Consumer Protection

Discover Bank Pays Up to Settle Deceptive Marketing Charges

Discover Bank is refunding approximately US$200 million to more than 3.5 million customers under a joint enforcement action by the Federal Deposit Insurance Corp. and the Consumer Finance Protection Bureau. Discover will also pay a $14 million civil money penalty, with half going to the U.S. Treasury and half to the CFPB’s civil penalty fund.

The action is the end result of an investigation launched by FDIC last year, which the CFPB later joined. They were targeting what they described as deceptive telemarketing and sales tactics that Discover used to get consumers to pay for various credit card products, such as payment protection, credit score tracking, identity theft and wallet protection.

Questionable Tactics

The telemarketers would downplay key terms during the call and used scripts that had misleading language about whether the customer would actually be paying for the product. Some consumers thought the products were free because of the use of such words as “benefits.”

Others thought they could review material and decide whether to purchase the product; however, they found themselves charged for the products before receiving the materials. Some customers, the two government entities say, were flat-out enrolled without permission.

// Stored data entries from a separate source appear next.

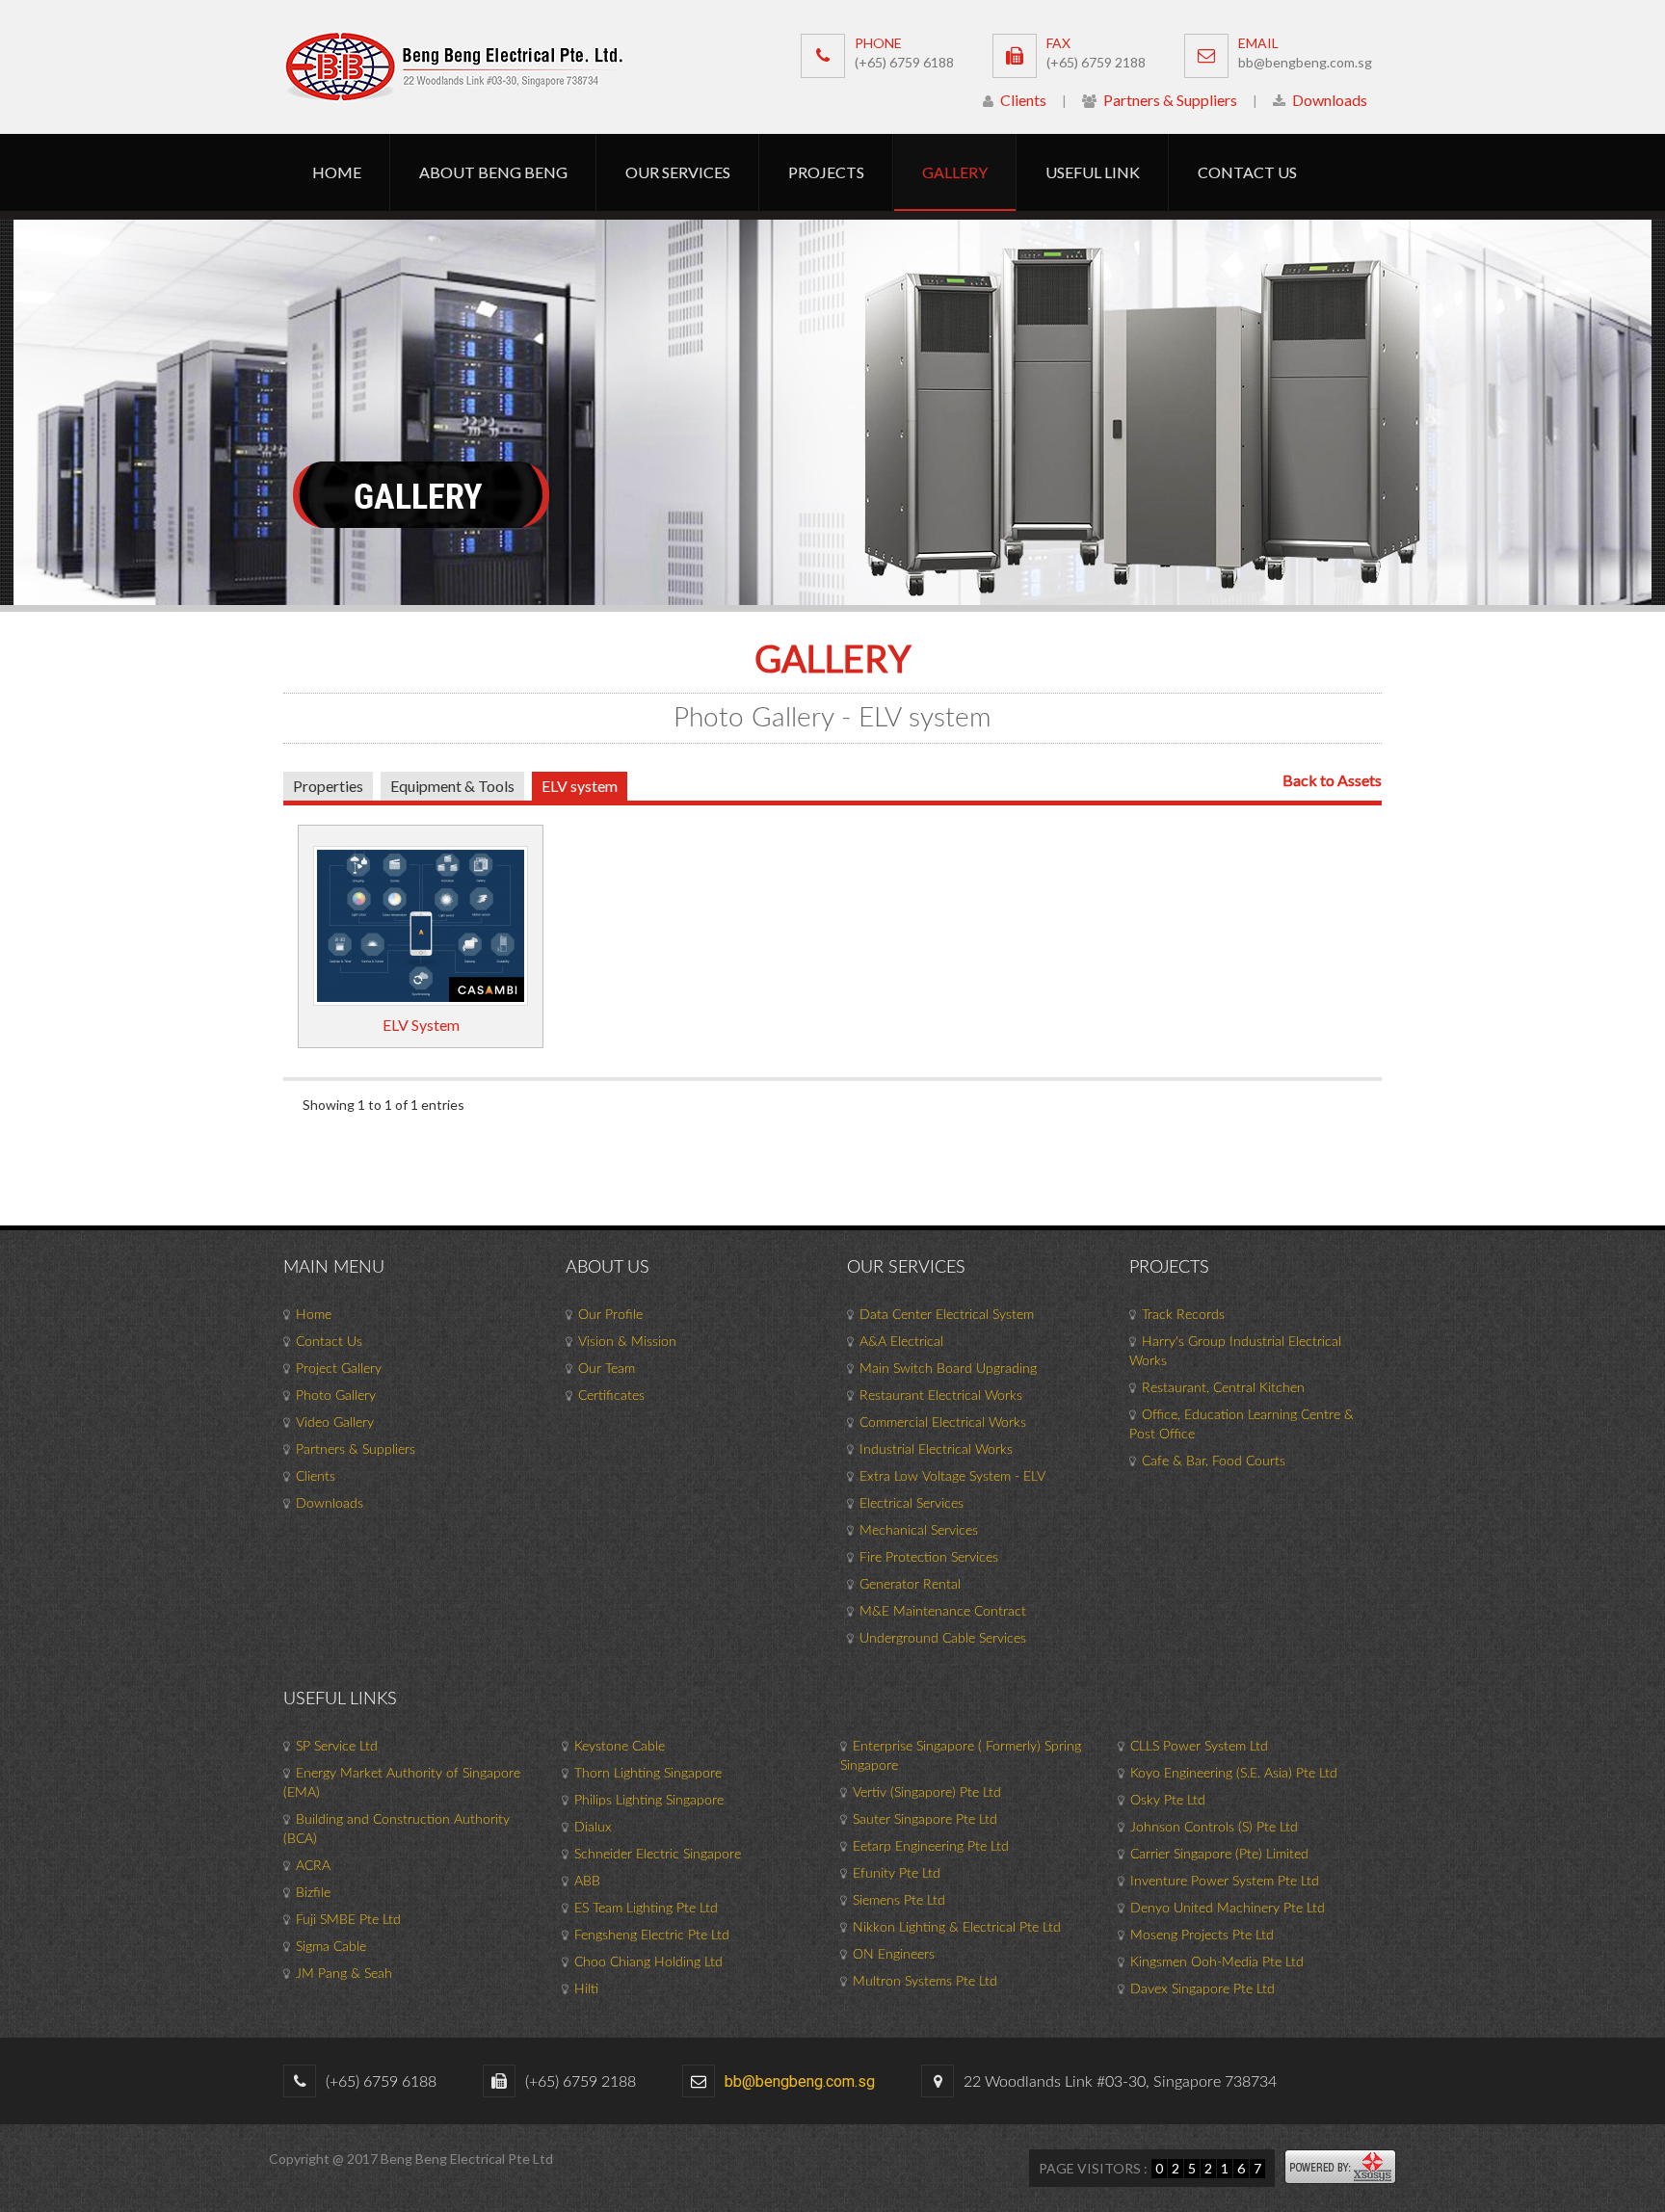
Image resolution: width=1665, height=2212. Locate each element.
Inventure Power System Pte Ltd (1224, 1881)
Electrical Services (911, 1504)
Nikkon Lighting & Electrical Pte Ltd (957, 1928)
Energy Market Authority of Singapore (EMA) (401, 1783)
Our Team (606, 1369)
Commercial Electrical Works (942, 1423)
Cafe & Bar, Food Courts (1213, 1461)
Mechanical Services (918, 1531)
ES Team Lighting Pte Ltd (646, 1908)
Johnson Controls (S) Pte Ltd (1214, 1827)
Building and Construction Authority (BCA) (396, 1829)
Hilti (586, 1989)
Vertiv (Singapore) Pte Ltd (927, 1793)
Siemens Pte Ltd (899, 1901)
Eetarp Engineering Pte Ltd (931, 1847)
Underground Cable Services (942, 1639)
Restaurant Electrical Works (940, 1396)
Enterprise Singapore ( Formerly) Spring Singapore (960, 1756)
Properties (328, 786)
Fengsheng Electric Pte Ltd (651, 1935)
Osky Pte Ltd (1167, 1800)
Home (313, 1315)
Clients (1021, 100)
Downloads (1328, 100)
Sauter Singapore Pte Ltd (925, 1820)
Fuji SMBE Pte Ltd (348, 1920)
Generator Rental (910, 1585)
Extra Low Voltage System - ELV (952, 1477)
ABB (587, 1881)
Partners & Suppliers (1168, 100)
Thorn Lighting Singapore (648, 1773)
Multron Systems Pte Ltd (925, 1981)
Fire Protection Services (928, 1558)
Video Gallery (335, 1423)
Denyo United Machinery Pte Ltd (1227, 1908)
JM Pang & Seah (344, 1974)
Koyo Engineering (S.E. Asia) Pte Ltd (1233, 1773)
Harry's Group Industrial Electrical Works (1235, 1351)
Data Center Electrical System (946, 1315)
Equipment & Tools (452, 786)
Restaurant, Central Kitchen (1223, 1388)
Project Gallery (339, 1369)
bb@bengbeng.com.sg (1305, 62)
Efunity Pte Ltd (896, 1874)
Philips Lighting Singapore (649, 1800)
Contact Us (329, 1342)
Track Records (1183, 1315)
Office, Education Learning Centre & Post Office (1241, 1425)
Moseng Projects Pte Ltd (1202, 1935)
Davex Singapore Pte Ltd (1202, 1989)
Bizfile (313, 1893)
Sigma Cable (331, 1947)
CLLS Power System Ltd (1199, 1746)
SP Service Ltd (337, 1746)
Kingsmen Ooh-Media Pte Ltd (1217, 1962)
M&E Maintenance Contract (942, 1612)
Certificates (611, 1396)
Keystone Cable (619, 1746)
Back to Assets (1332, 780)
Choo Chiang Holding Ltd (648, 1962)
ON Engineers (894, 1955)
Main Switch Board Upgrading (948, 1369)
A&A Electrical (901, 1342)
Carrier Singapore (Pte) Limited (1219, 1854)
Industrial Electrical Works (936, 1450)
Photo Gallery (336, 1396)
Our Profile (610, 1315)
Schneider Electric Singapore (657, 1854)
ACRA (313, 1866)
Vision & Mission (627, 1342)
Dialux (593, 1827)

Discover’s telemarketers did not disclose eligibility requirements for certain payment protection benefits, according to FDIC and CFPB, such as exclusions for pre-existing medical conditions and certain limitations concerning employment.

Besides paying the refunds and the civil penalty, Discover is required to make changes to its telemarketing strategies for the products involved. The credit card company will submit a compliance plan to the CFPB and FDIC for approval.

Discover declined to provide further details, and the CFPB did not respond to our request for further details.

Part of the Discover Narrative

Discover has worked hard over the past decade or so to reinvent its brand into one of a first class credit card, David Johnson, principal with Strategic Vision, told CRM Buyer. This episode is a setback for the financial institution — perhaps a major one — as it will reawaken perceptions that Discover is not on the same level as Visa or Mastercard or American Express.

“This is not something consumers are likely to forget,” he said. “It will become part of the Discover narrative.”

It will also add to the growing pile of anecdotal evidence that banks and credit cards are not consumer-friendly — a portrayal that emerged during the financial crash of 2009 that has not faded away.

“This is a setback on many levels because it raises suspicions about the Discover brand,” Johnson said.